START Text passage
Drat. I thought I updated my comment here, but obviously not. The crash was repeatable, going away when I reverted the patch, and then returning when I reapplied it, but then (without updating from cvs) it just disappeared. I had no luck in getting a backtrace out of gdb, so I have no idea what caused it. I was seeing slower ibench times from home -> ibench.zdnet.com (ie higher latency than to dogspit interanlly) with the patch, though, but if noone else is seeing those then I'll just blame that as pilot error.
With the latest patch 37679, I improved performance by replacing PR_Now calls with PR_Interval_Now. I ran I-BENCH on Linux with a release build and I am not seeing any change in page load times.
Keywords: perf
OS: Linux → All
Hardware: PC → All
I see one problem with this patch, steps to reproduce: Go bugzilla query page, enter "perf" to keywords-field, and submit query -> Page loads ok, but throbber keeps spinning forever. When i set pref user_pref("content.interrupt.parsing", false); problem goes away. This is on linux. I have some other changes on my tree, so not 100% sure is it this patch.
I don't even have the patch installed (and never have) and I have the problem of the throbber never stopping, but only with the classic skin. CVS build from 06/11, RedHat 7.1
I tried Kevin's patch on my Mac OS 9.1 400 MHz w/ 384 MB of memory and I did not see any side-effects. However, using the default setting, I could not tell any change in responsiveness. Then again, it wasn't that bad without it. More performance tuning needs to be done as cranking the setting up the max did show more responsiveness. Let's get this checked in to get more eyes looking at it.
Comments on patch: 1) in nsParser::PostContinueEvent() you should check for (nsnull != mEventQueue) before creating the new event - if null, ev will leak (and it is a waste of time creating it). 2)new data members in nsParser.h / nsHTMLContentSink.cpp: should we use PRPackedBool instead of PRBool? Probably no big deal sinec there are very few parser or content sink instances. 3) Initialize the statics for DummyParserRequest? These are all really minor comments. The code look good, and it looks like the testing has been thorough too. I did not see any problems with the use of the mCanInterruptParsing data member, but did you check to make sure that disabling interrupt-of-parsing does indeed disable it? If so, then sr=attinasi
The patch works fine for me too (but I'm biased). :) Couple of small nits: 1. In nsParserContinueEvent::HandleEvent(), make sure the parser argument is non-null. 2. This whole process needs to be documented. The parser was always incremental, but this is a new kind of incrementalism, and should be described. To attinasi: packed bool won't help. If you need 1 bit, it still costs you eight. Rick
[Nit on a nit: PRPackedBool is eight bits (unsigned char). PRBool is 32 (int).]
This sounds very related to bug 15122.
Whiteboard: waiting for review/super-review → waiting for approval
patch id=36536 looks good. r=harishd
patch id=38536 looks good. r=harishd
sr=vidur@netscape.com per phone conversation with Vidur
Blocks: 83989
a=chofmann
Checked in patch 38536 with the default for content.interrupt.parsing set to false. To test interrupting the parser to improve user interactivity during long page loads set the pref user_pref("content.interrupt.parsing", true); You can increase the responsiveness by changing content.notify.interval. The default is user_pref("content.notify.interval", 120000); if you set it to user_pref("content.notify.interval", 1000); Mozilla will get very responsive during long page loads, but overall page load times will increase. The current defaults are tuned to not affect overall page load times.
END Text passage
# Exercise
Reproduce, word for word, the portion of the parser-patch discussion above starting at "Drat. I thought" and ending at "in page load times.".
START Information supplied
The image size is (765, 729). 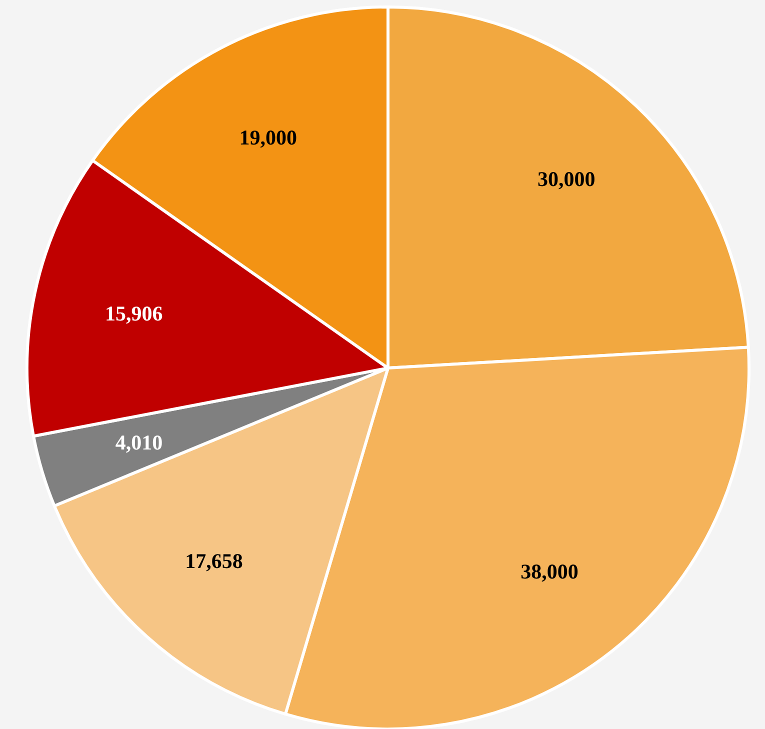 What do you see at coordinates (214, 562) in the screenshot?
I see `data-label: 17,658` at bounding box center [214, 562].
END Information supplied
# Written solution
Drat. I thought I updated my comment here, but obviously not. The crash was repeatable, going away when I reverted the patch, and then returning when I reapplied it, but then (without updating from cvs) it just disappeared. I had no luck in getting a backtrace out of gdb, so I have no idea what caused it. I was seeing slower ibench times from home -> ibench.zdnet.com (ie higher latency than to dogspit interanlly) with the patch, though, but if noone else is seeing those then I'll just blame that as pilot error.
With the latest patch 37679, I improved performance by replacing PR_Now calls with PR_Interval_Now. I ran I-BENCH on Linux with a release build and I am not seeing any change in page load times.